Deputy Legislative Assembly of Costa Rica
- In office 2002–2006
- Constituency: San José

Minister of Women's Affairs
- In office 1999–2002
- President: Miguel Ángel Rodríguez, (1998-2002)

Personal details
- Born: Sardinal, Costa Rica
- Party: Citizens' Action Party
- Profession: Lawyer and Public Servant

= Gloria Valerín Rodríguez =

Costa Rican lawyer and deputy

Gloria Valerín Rodríguez is a Costa Rican lawyer, former deputy, vice-presidential candidate, and director of technical services for the Legislative Assembly of Costa Rica. Valerín is a feminist and human rights campaigner.

==Early life==

Valerín was born on 9 April 1955 in Sardinal de Carrillo. In 1957, her family moved to the Hatillo District of San José. She claims that being born to a family with four brothers produced her feminist beliefs. Valerín became an atheist when she was twelve years old. As a young woman, she followed her grandfather Luis Valerín by joining the Popular Vanguard Party, Costa Rica's main communist party. As a member, she was arrested several times and spent several nights in jail. She graduated from Liceo de San José (San José High School) and the University of Costa Rica.

==Political career==

Despite being an atheist, she was a member of the Social Christian Unity Party (Partido de unidad socialcristiana, PUSC), one of the two dominant political parties of Costa Rica. From 1998 to 2001, Valerín was Minister of Women's Affairs. She was a deputy for the party between 2000 and 2004. She says that her best piece of legislation was the Paternal Law Act, which established the requirements under which people suspected of being parents could be genetically tested. Upon leaving her post as deputy, Valerín earned a bureaucratic position within the Legislative Assembly. In 2007, Valerín distanced herself from PUSC because of her opposition to the Central American Free Trade Agreement.
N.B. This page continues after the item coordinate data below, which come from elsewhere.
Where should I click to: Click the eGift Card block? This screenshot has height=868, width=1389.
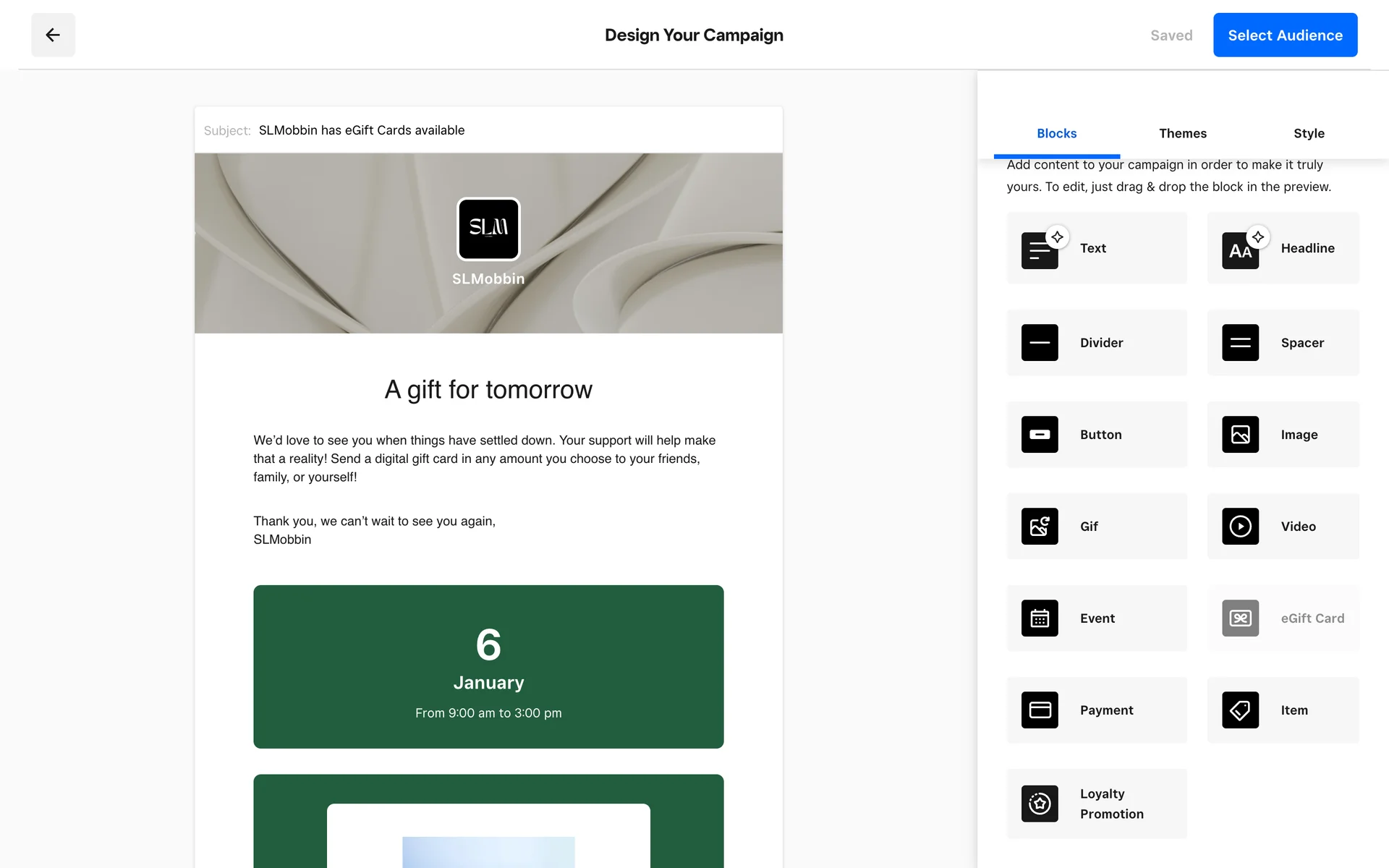[1283, 618]
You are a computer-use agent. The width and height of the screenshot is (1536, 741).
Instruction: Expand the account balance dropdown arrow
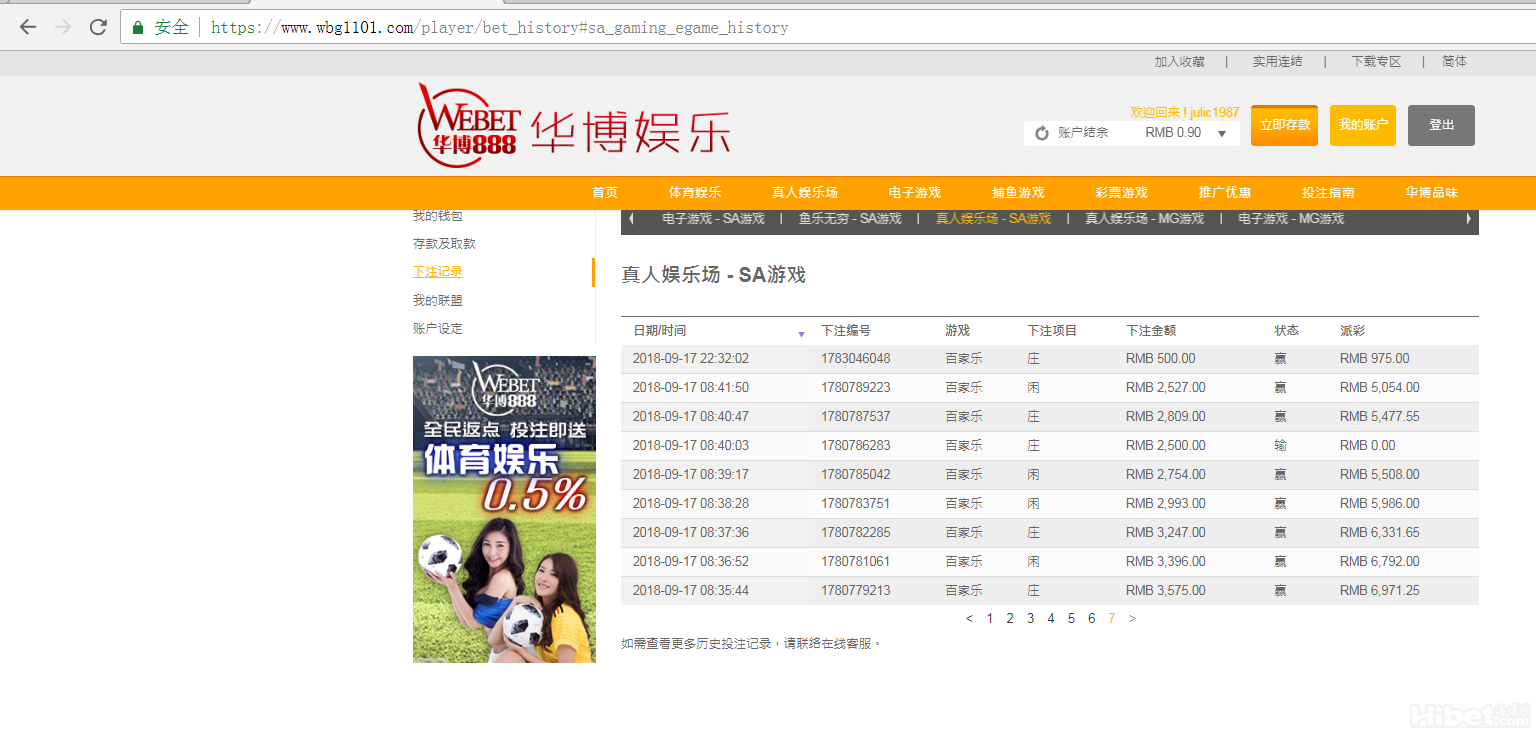tap(1221, 133)
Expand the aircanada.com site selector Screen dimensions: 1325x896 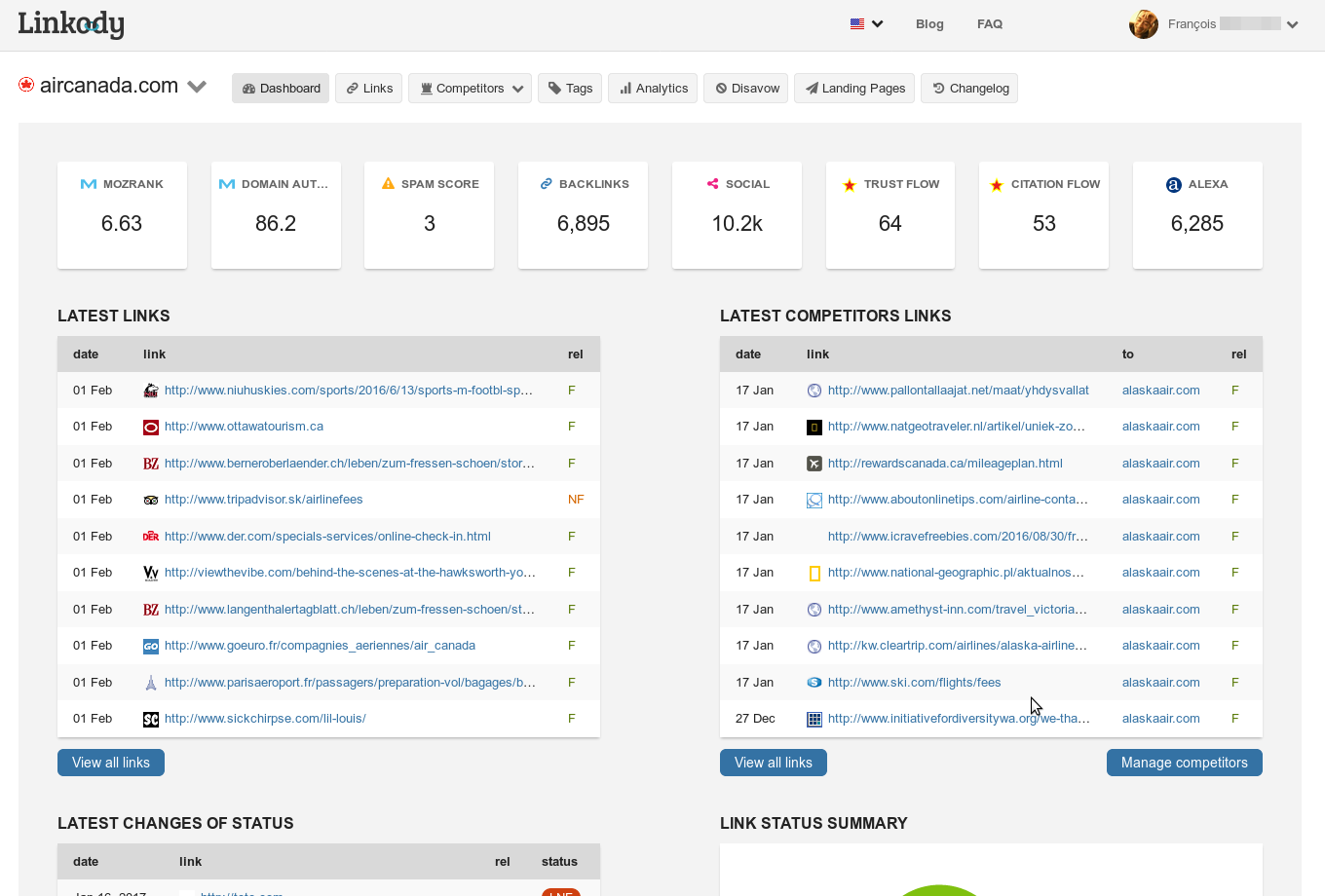[197, 86]
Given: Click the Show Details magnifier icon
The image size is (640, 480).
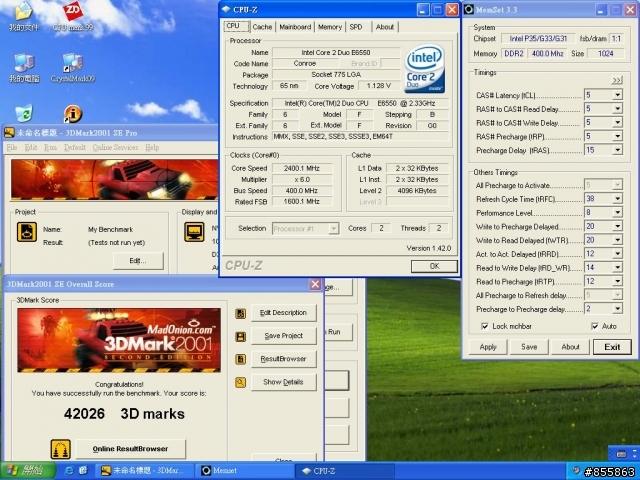Looking at the screenshot, I should pos(241,382).
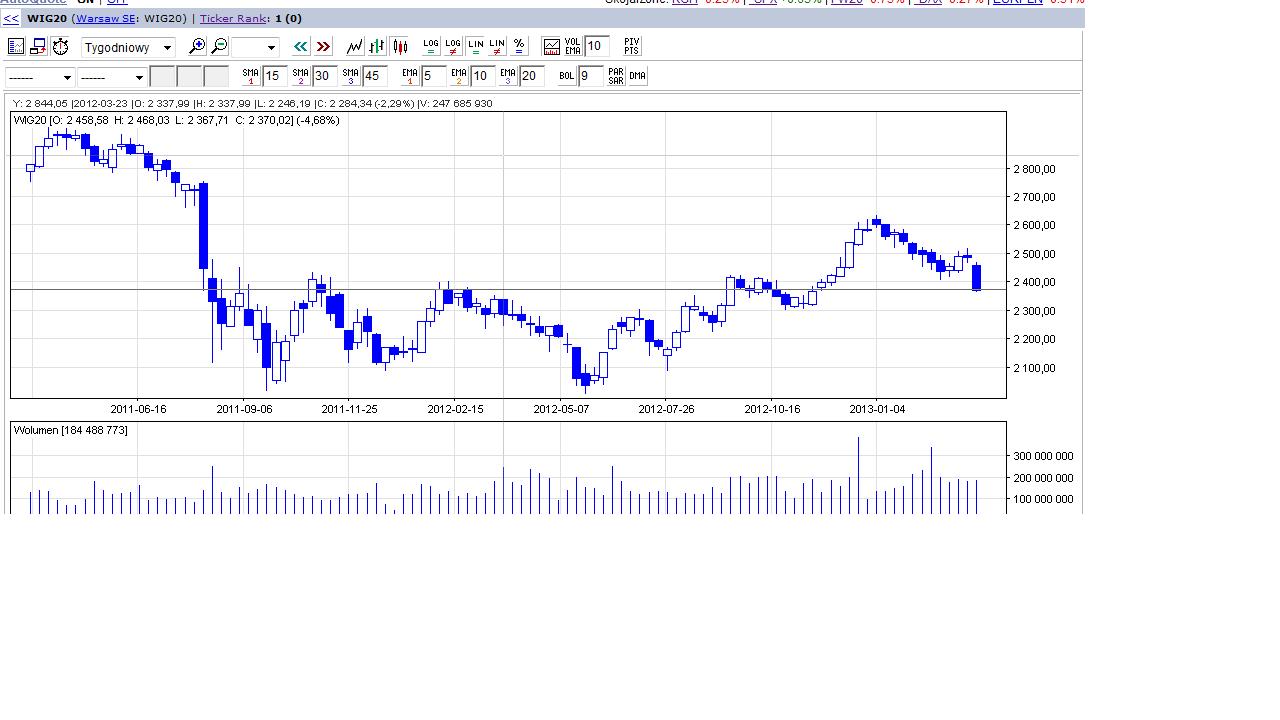
Task: Select candlestick chart style
Action: click(x=400, y=47)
She joined the exodus of former PUSC member and left the party. In 2006, joined the Unión Patriótica (Patriotic Union), an offshoot of the Citizens' Action Party (Partido acción ciudadana, PAC), formed by Humberto Arce. She was one of Arce's vice-presidential candidates when he ran for president in 2006. In 2008, Valerín joined PAC, supporting Ottón Solís for president.

Valerín unsuccessfully ran for mayor of San José, losing to Johnny Araya Monge in 2010.

==Personal life==
Valerín is married to Óscar Madrigal Jiménez. She has four children and lives in the Hatillo District.